*EXERCISE:*
Can you arrange the material as a Markdown table with the columns No. and Line, starting with the line that contains "Task: Click the lgcwroofing.com site favicon" and going on through the end of the material, with blank lines and the pictures left out?

*MATERIAL:*
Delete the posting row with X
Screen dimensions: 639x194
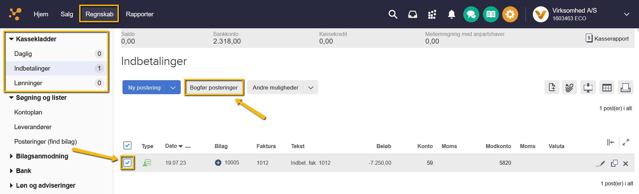(x=625, y=163)
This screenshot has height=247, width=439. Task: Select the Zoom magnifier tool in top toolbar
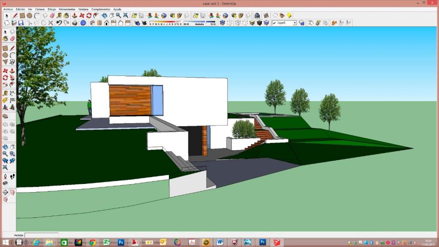click(x=119, y=15)
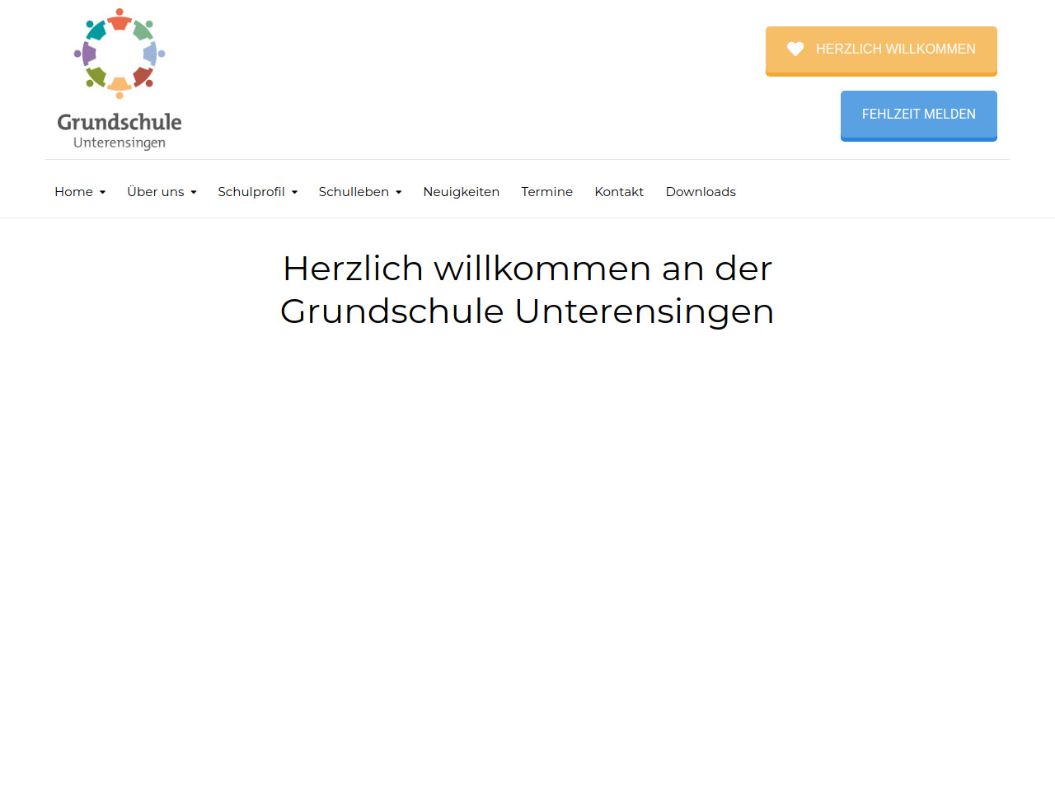The width and height of the screenshot is (1055, 791).
Task: Click the Herzlich willkommen page heading
Action: point(528,290)
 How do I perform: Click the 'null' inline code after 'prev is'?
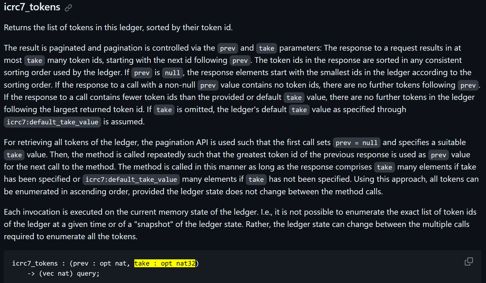(x=172, y=73)
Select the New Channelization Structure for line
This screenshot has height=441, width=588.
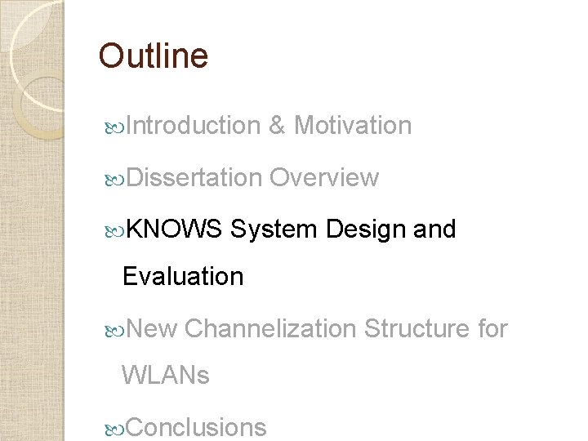[317, 328]
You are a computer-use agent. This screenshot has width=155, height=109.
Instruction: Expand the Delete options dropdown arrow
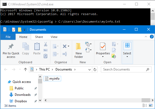[x=68, y=46]
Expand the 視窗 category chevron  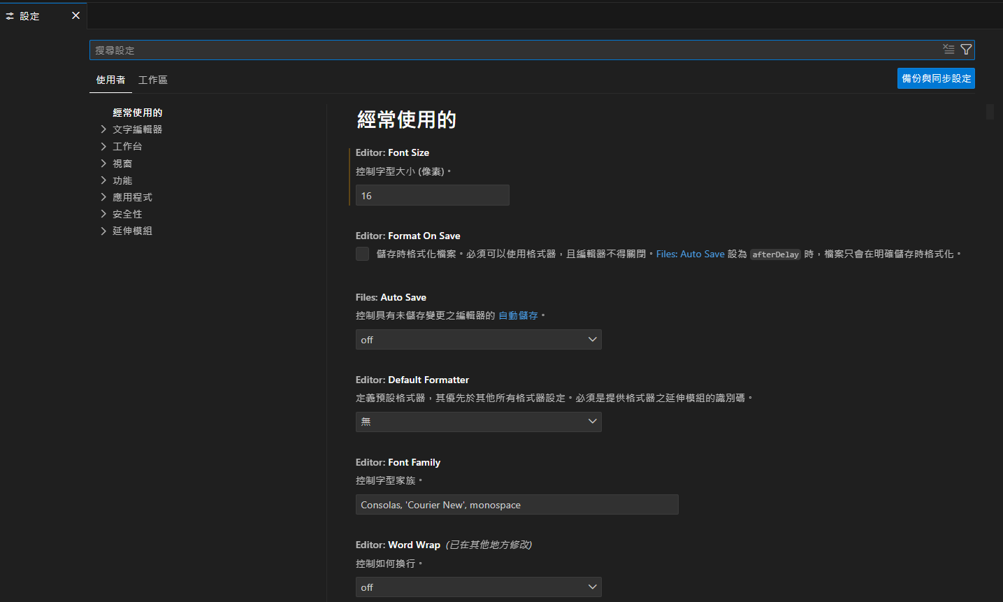(x=103, y=164)
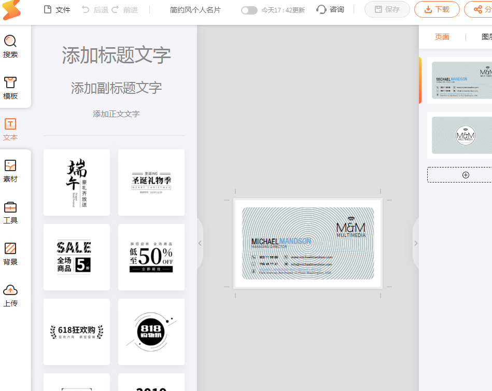This screenshot has height=391, width=492.
Task: Open the 背景 background panel
Action: coord(10,254)
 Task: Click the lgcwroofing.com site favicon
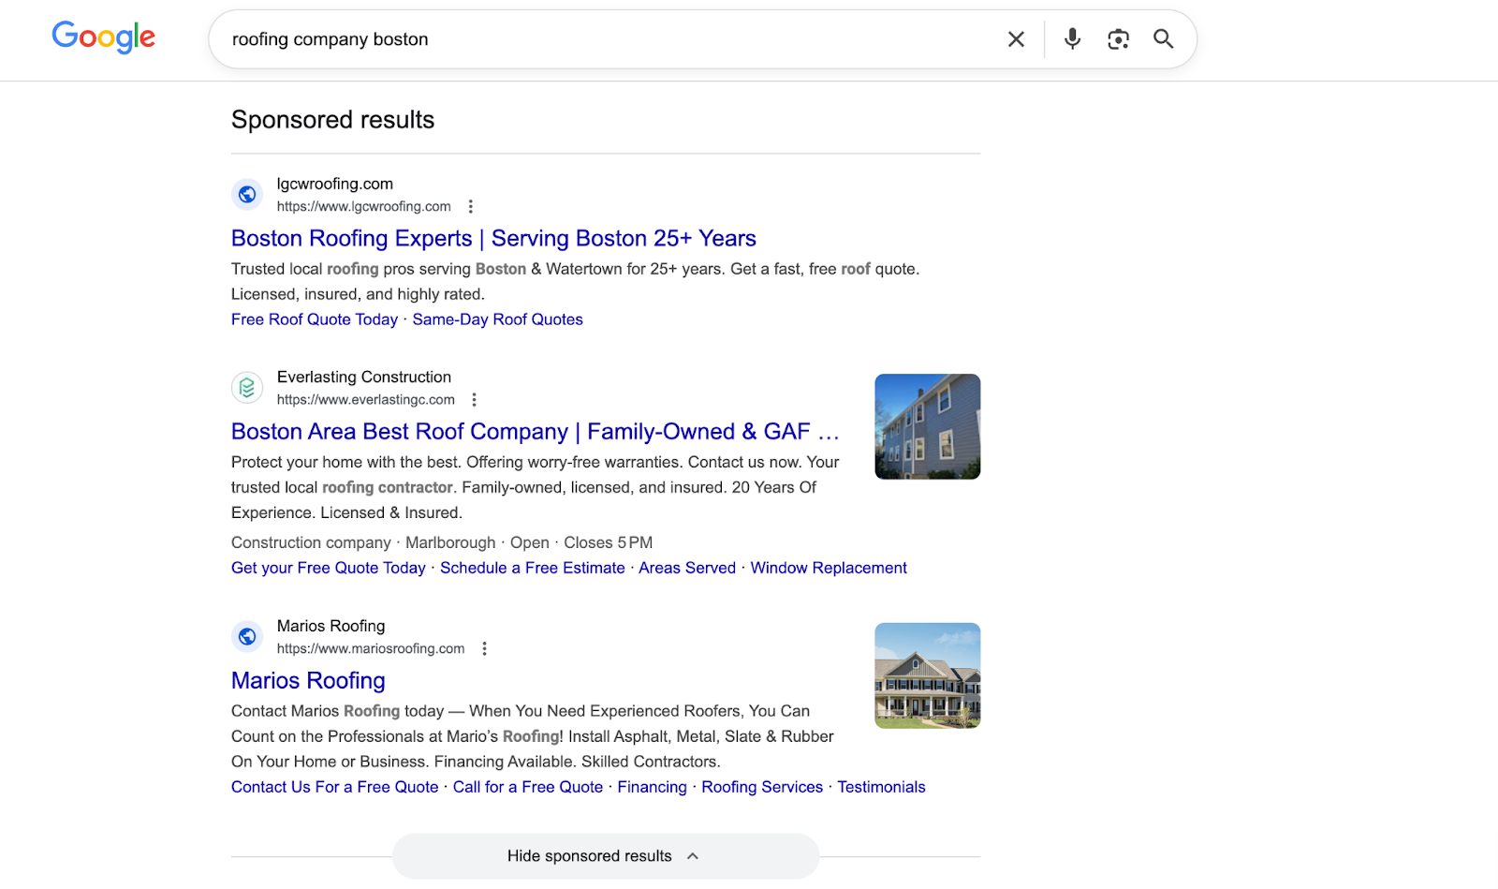tap(246, 194)
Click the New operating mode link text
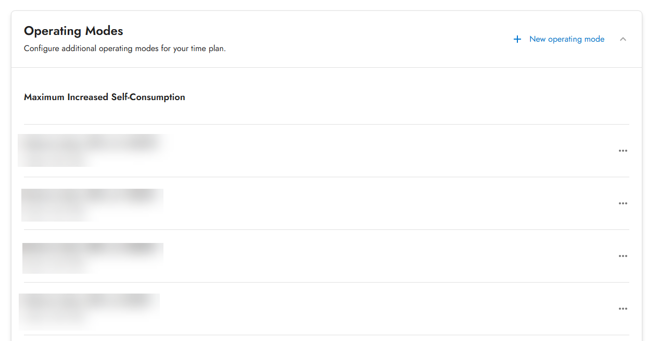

*EXERCISE ANSWER:*
| No. | Line |
|---|---|
| 1 |  Task: Click the lgcwroofing.com site favicon |
| 2 | tap(246, 194) |
| 3 | Click the New operating mode link text |